» **INSTRUCTIONS TO FOLLOW**:
Reproduce the following data verbatim, line for line, without any alteration.

» **LISTING**:
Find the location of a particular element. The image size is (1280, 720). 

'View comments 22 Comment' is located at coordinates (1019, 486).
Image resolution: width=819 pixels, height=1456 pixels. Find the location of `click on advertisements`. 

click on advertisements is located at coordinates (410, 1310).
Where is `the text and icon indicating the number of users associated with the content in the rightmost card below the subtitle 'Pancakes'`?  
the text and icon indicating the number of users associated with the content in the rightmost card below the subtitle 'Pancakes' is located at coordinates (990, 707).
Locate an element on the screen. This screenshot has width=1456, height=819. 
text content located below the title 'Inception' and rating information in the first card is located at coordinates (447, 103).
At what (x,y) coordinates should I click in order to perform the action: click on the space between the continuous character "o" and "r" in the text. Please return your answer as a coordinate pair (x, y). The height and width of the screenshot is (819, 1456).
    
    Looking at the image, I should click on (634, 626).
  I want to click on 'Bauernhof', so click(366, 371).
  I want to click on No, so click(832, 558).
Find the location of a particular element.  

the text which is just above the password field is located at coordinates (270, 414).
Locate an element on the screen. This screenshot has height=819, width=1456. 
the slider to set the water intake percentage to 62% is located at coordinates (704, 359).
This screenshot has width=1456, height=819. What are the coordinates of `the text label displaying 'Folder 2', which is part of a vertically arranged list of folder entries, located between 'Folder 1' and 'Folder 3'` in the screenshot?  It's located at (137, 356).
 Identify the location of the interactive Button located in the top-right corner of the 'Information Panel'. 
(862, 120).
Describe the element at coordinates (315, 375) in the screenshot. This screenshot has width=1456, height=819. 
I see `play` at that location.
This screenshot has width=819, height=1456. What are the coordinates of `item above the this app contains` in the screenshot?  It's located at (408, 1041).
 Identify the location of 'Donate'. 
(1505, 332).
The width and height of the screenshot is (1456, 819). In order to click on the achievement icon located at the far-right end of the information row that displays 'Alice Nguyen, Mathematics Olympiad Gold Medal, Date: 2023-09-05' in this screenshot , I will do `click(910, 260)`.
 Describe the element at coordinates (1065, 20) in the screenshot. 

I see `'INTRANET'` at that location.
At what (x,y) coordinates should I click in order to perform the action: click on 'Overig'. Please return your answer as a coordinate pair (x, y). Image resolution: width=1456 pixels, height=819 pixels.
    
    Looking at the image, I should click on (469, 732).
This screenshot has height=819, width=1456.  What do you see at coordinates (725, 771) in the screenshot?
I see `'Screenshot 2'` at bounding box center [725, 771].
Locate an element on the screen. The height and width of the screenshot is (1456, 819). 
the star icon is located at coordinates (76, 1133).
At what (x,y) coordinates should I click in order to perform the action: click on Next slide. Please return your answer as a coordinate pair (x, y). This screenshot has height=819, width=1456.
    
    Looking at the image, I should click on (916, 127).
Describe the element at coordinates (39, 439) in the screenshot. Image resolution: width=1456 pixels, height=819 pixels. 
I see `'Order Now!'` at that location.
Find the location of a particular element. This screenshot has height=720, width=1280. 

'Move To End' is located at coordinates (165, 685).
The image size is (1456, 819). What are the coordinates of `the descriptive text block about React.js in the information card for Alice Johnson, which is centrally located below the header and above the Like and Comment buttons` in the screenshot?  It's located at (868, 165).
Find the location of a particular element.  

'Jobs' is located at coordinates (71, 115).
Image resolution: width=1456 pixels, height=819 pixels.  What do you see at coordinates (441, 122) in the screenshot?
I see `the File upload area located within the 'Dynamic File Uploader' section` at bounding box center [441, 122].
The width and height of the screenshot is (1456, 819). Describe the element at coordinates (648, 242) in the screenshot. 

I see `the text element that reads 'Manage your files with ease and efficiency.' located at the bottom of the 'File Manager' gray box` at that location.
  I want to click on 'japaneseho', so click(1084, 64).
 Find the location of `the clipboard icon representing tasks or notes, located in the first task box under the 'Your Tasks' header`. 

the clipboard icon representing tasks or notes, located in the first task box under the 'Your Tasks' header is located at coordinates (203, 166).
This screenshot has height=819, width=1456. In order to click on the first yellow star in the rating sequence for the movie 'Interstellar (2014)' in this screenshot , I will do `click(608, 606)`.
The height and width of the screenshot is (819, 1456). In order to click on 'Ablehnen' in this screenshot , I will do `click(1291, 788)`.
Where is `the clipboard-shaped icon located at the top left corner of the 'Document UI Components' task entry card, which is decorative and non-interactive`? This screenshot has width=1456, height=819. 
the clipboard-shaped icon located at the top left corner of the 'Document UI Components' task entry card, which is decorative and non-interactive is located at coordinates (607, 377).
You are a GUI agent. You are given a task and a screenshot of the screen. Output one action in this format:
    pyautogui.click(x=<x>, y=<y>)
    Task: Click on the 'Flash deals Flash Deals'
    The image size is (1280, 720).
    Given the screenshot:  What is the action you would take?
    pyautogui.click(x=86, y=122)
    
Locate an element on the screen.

» **WRITTEN ANSWER**:
Find the location of a particular element. The image size is (1280, 720). 

'View comments 22 Comment' is located at coordinates (1019, 486).
Image resolution: width=819 pixels, height=1456 pixels. Find the location of `click on advertisements`. 

click on advertisements is located at coordinates (410, 1310).
Where is `the text and icon indicating the number of users associated with the content in the rightmost card below the subtitle 'Pancakes'`?  
the text and icon indicating the number of users associated with the content in the rightmost card below the subtitle 'Pancakes' is located at coordinates (990, 707).
Locate an element on the screen. This screenshot has width=1456, height=819. 
text content located below the title 'Inception' and rating information in the first card is located at coordinates (447, 103).
At what (x,y) coordinates should I click in order to perform the action: click on the space between the continuous character "o" and "r" in the text. Please return your answer as a coordinate pair (x, y). The height and width of the screenshot is (819, 1456).
    
    Looking at the image, I should click on (634, 626).
  I want to click on 'Bauernhof', so click(366, 371).
  I want to click on No, so click(832, 558).
Find the location of a particular element.  

the text which is just above the password field is located at coordinates (270, 414).
Locate an element on the screen. This screenshot has height=819, width=1456. 
the slider to set the water intake percentage to 62% is located at coordinates (704, 359).
This screenshot has width=1456, height=819. What are the coordinates of `the text label displaying 'Folder 2', which is part of a vertically arranged list of folder entries, located between 'Folder 1' and 'Folder 3'` in the screenshot?  It's located at (137, 356).
 Identify the location of the interactive Button located in the top-right corner of the 'Information Panel'. 
(862, 120).
Describe the element at coordinates (315, 375) in the screenshot. This screenshot has width=1456, height=819. 
I see `play` at that location.
This screenshot has width=819, height=1456. What are the coordinates of `item above the this app contains` in the screenshot?  It's located at (408, 1041).
 Identify the location of 'Donate'. 
(1505, 332).
The width and height of the screenshot is (1456, 819). In order to click on the achievement icon located at the far-right end of the information row that displays 'Alice Nguyen, Mathematics Olympiad Gold Medal, Date: 2023-09-05' in this screenshot , I will do `click(910, 260)`.
 Describe the element at coordinates (1065, 20) in the screenshot. 

I see `'INTRANET'` at that location.
At what (x,y) coordinates should I click in order to perform the action: click on 'Overig'. Please return your answer as a coordinate pair (x, y). Image resolution: width=1456 pixels, height=819 pixels.
    
    Looking at the image, I should click on (469, 732).
This screenshot has height=819, width=1456.  What do you see at coordinates (725, 771) in the screenshot?
I see `'Screenshot 2'` at bounding box center [725, 771].
Locate an element on the screen. The height and width of the screenshot is (1456, 819). 
the star icon is located at coordinates (76, 1133).
At what (x,y) coordinates should I click in order to perform the action: click on Next slide. Please return your answer as a coordinate pair (x, y). This screenshot has height=819, width=1456.
    
    Looking at the image, I should click on (916, 127).
Describe the element at coordinates (39, 439) in the screenshot. Image resolution: width=1456 pixels, height=819 pixels. 
I see `'Order Now!'` at that location.
Find the location of a particular element. This screenshot has height=720, width=1280. 

'Move To End' is located at coordinates (165, 685).
The image size is (1456, 819). What are the coordinates of `the descriptive text block about React.js in the information card for Alice Johnson, which is centrally located below the header and above the Like and Comment buttons` in the screenshot?  It's located at (868, 165).
Find the location of a particular element.  

'Jobs' is located at coordinates (71, 115).
Image resolution: width=1456 pixels, height=819 pixels.  What do you see at coordinates (441, 122) in the screenshot?
I see `the File upload area located within the 'Dynamic File Uploader' section` at bounding box center [441, 122].
The width and height of the screenshot is (1456, 819). Describe the element at coordinates (648, 242) in the screenshot. 

I see `the text element that reads 'Manage your files with ease and efficiency.' located at the bottom of the 'File Manager' gray box` at that location.
  I want to click on 'japaneseho', so click(1084, 64).
 Find the location of `the clipboard icon representing tasks or notes, located in the first task box under the 'Your Tasks' header`. 

the clipboard icon representing tasks or notes, located in the first task box under the 'Your Tasks' header is located at coordinates (203, 166).
This screenshot has height=819, width=1456. In order to click on the first yellow star in the rating sequence for the movie 'Interstellar (2014)' in this screenshot , I will do `click(608, 606)`.
The height and width of the screenshot is (819, 1456). In order to click on 'Ablehnen' in this screenshot , I will do `click(1291, 788)`.
Where is `the clipboard-shaped icon located at the top left corner of the 'Document UI Components' task entry card, which is decorative and non-interactive`? This screenshot has width=1456, height=819. 
the clipboard-shaped icon located at the top left corner of the 'Document UI Components' task entry card, which is decorative and non-interactive is located at coordinates (607, 377).
You are a GUI agent. You are given a task and a screenshot of the screen. Output one action in this format:
    pyautogui.click(x=<x>, y=<y>)
    Task: Click on the 'Flash deals Flash Deals'
    The image size is (1280, 720).
    Given the screenshot:  What is the action you would take?
    pyautogui.click(x=86, y=122)
    
Locate an element on the screen.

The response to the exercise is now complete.